I have named each one

and call to them

when I dodder out

carefully in winter

seed bag in hand,

and they chatter

from the maple trees

for me to hurry,

there’s a gala dinner

to be had.


3 Jun 24


__________________________________________________________________


Kensington II


They stand still

on this path

through a field

of tall grass

and trees

one hand to the sky

with a mix of seeds

waiting for the birds

in this nature center

to notice

and descend

like little fingers

of God

accepting the

offering

the pause

and those with heads

held high and eyes

on the treetops

are blessed


19 Nov 24


__________________________________________________________________


Red


My cousin asks me

what my spark bird is,

the one that kindled

my interest,

and I think

of the cardinal

in winter,

the one we call Fred

who peers in at us

while grinding 

a sunflower seed,

and I ponder

what is he thinking 

as we sit at our table

and eat a late lunch,

always these two

together 

single

together 

and I wonder

who has kindled whom?


14 Feb 25

For Shirley’s Valentine’s day card


__________________________________________________________________


Anniversary


Each year they return

to our pond

this mallard pair

who I've named

Missy and Benson.

They are tentative at first

but then they remember,

there is food involved

and a meal shared together

is a reaffirmation

of vows made years before.

Come, look at their dance

the bobbing of heads

acknowledging one

and the other,

a mating ritual

where each one says

I am here,

I see you

and I am you.


14 Mar 25

For our tenth anniversary


__________________________________________________________________


Lighthouse


The lighthouse

at the end

of the white railinged walk

rests on this quiet day

free from storms

and driving winds,

a lone gull

looks among the seaweed carpet

left open by the tide

but nothing moves,

the absent beacon

says: nothing

here to run aground,

not a ship

or sail to the horizon

just the gentle

lapping of rocks worn smooth.


8 Sep 25


__________________________________________________________________

Epilogue


I remember a graduate student working with my high school English teacher telling us that you could gain insights into Shakespeare's work by studying his use of birds. I had just finished a manuscript about maple trees and wondered if what was true of Shakespeare might be true of any poet who had been paying attention during their journey.

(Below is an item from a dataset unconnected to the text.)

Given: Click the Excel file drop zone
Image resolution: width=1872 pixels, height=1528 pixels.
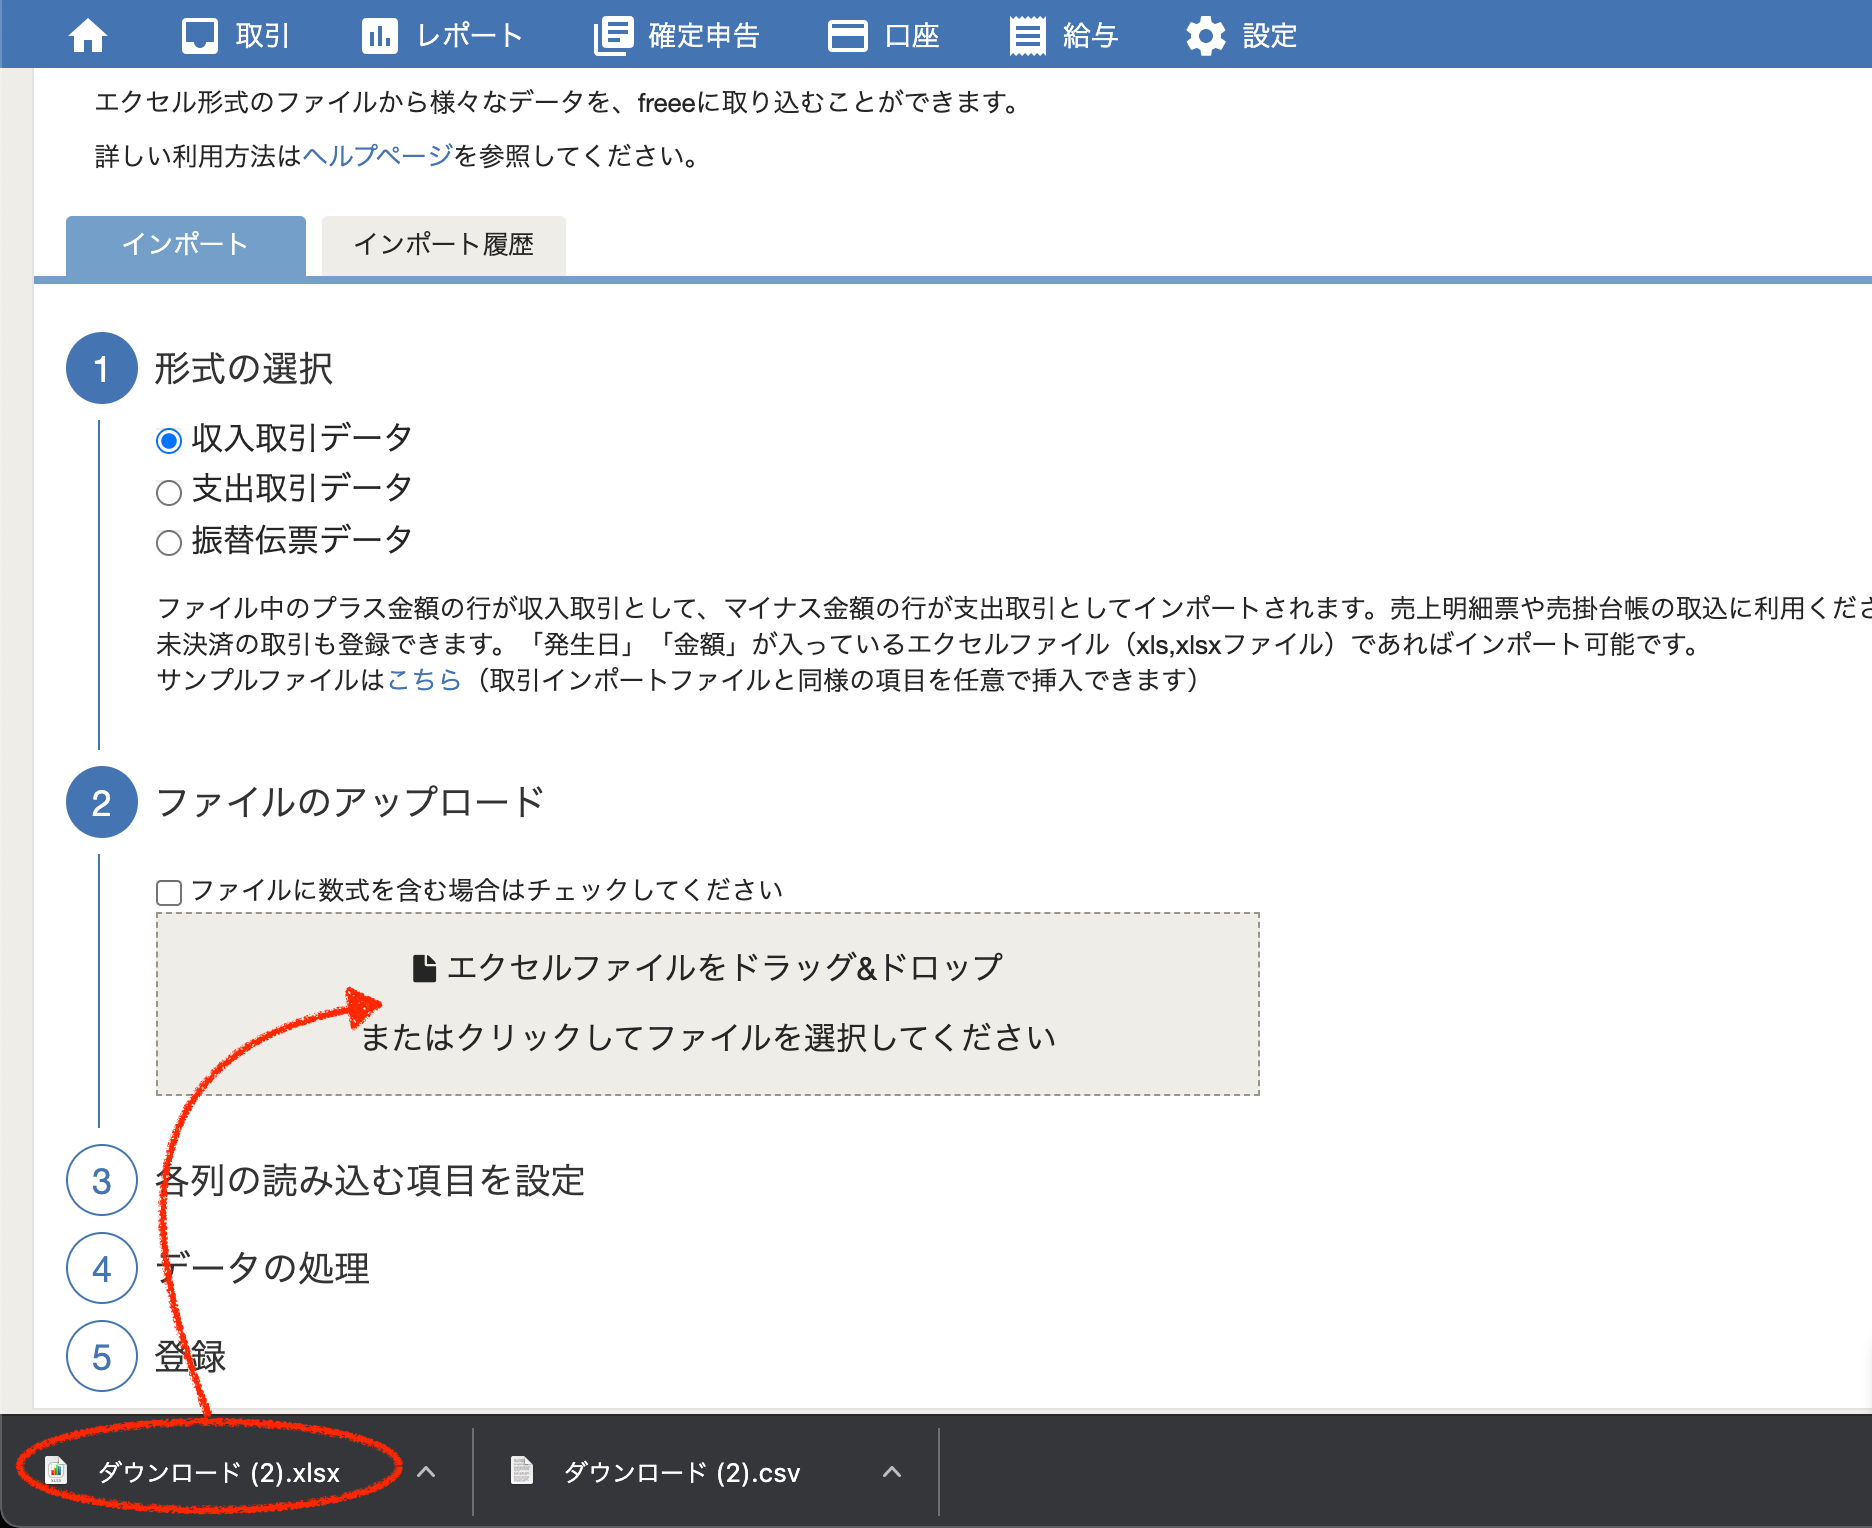Looking at the screenshot, I should click(707, 1003).
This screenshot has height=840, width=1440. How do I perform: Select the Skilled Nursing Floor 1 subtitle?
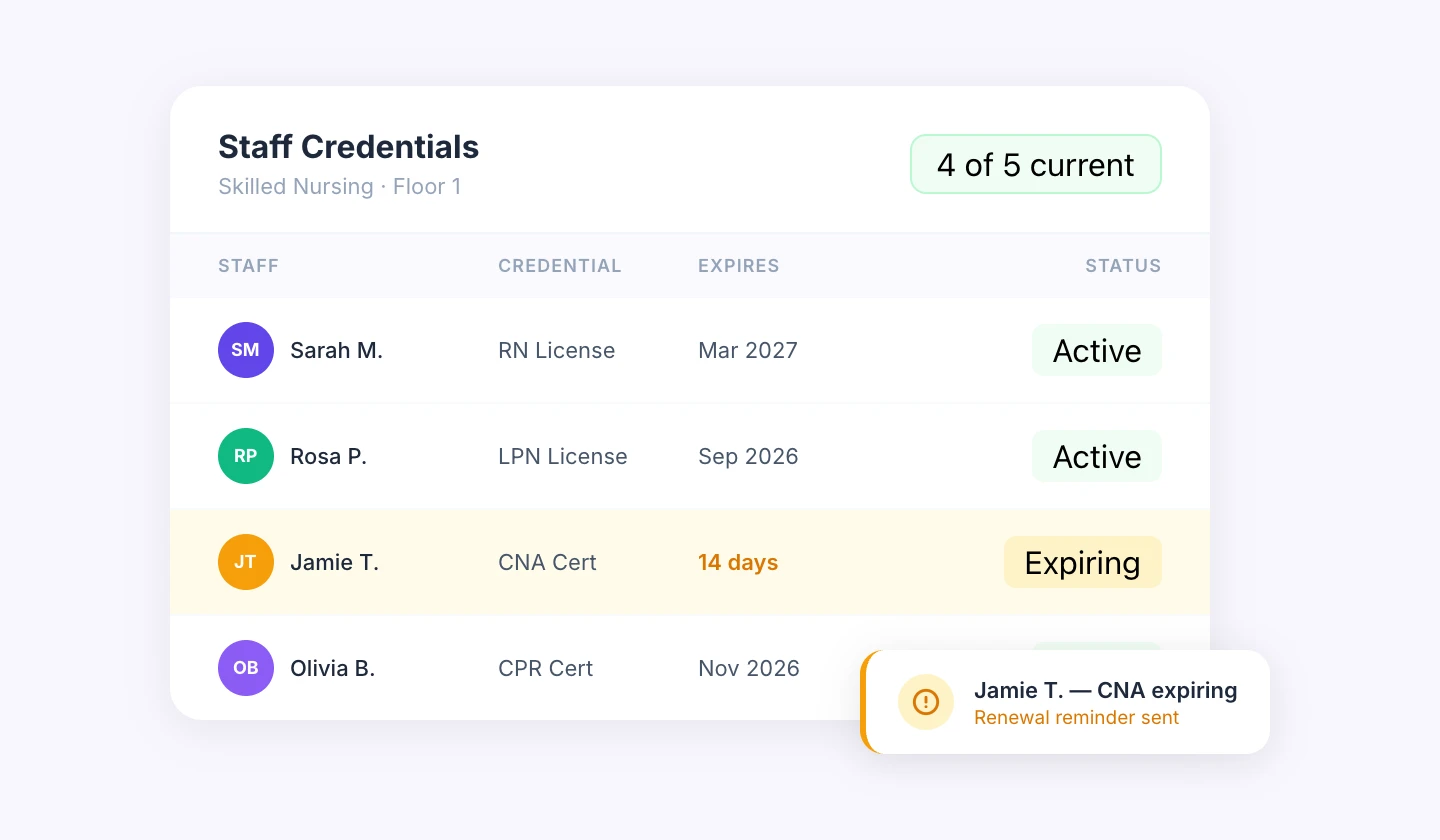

These poems suggest it is. Birds arrived in my work not as chosen symbols but as witnesses, to grief and wonder, to love and its complications, to the slow turn of seasons and decades. They came to laments and dreams, to a winter feeder, to a hand held open on an autumn path. They were, it turns out, traveling with me.

Frederick Buechner wrote that we should listen to our lives, because all moments are key moments.¹ Every collection is also a journey. Setting these poems down together feels like watching the heron lift from the pond out my window — the shape of something always present, seen whole only in its leaving. The question the chickadee posed is still open. I am ever learning to be still enough to hear the answer.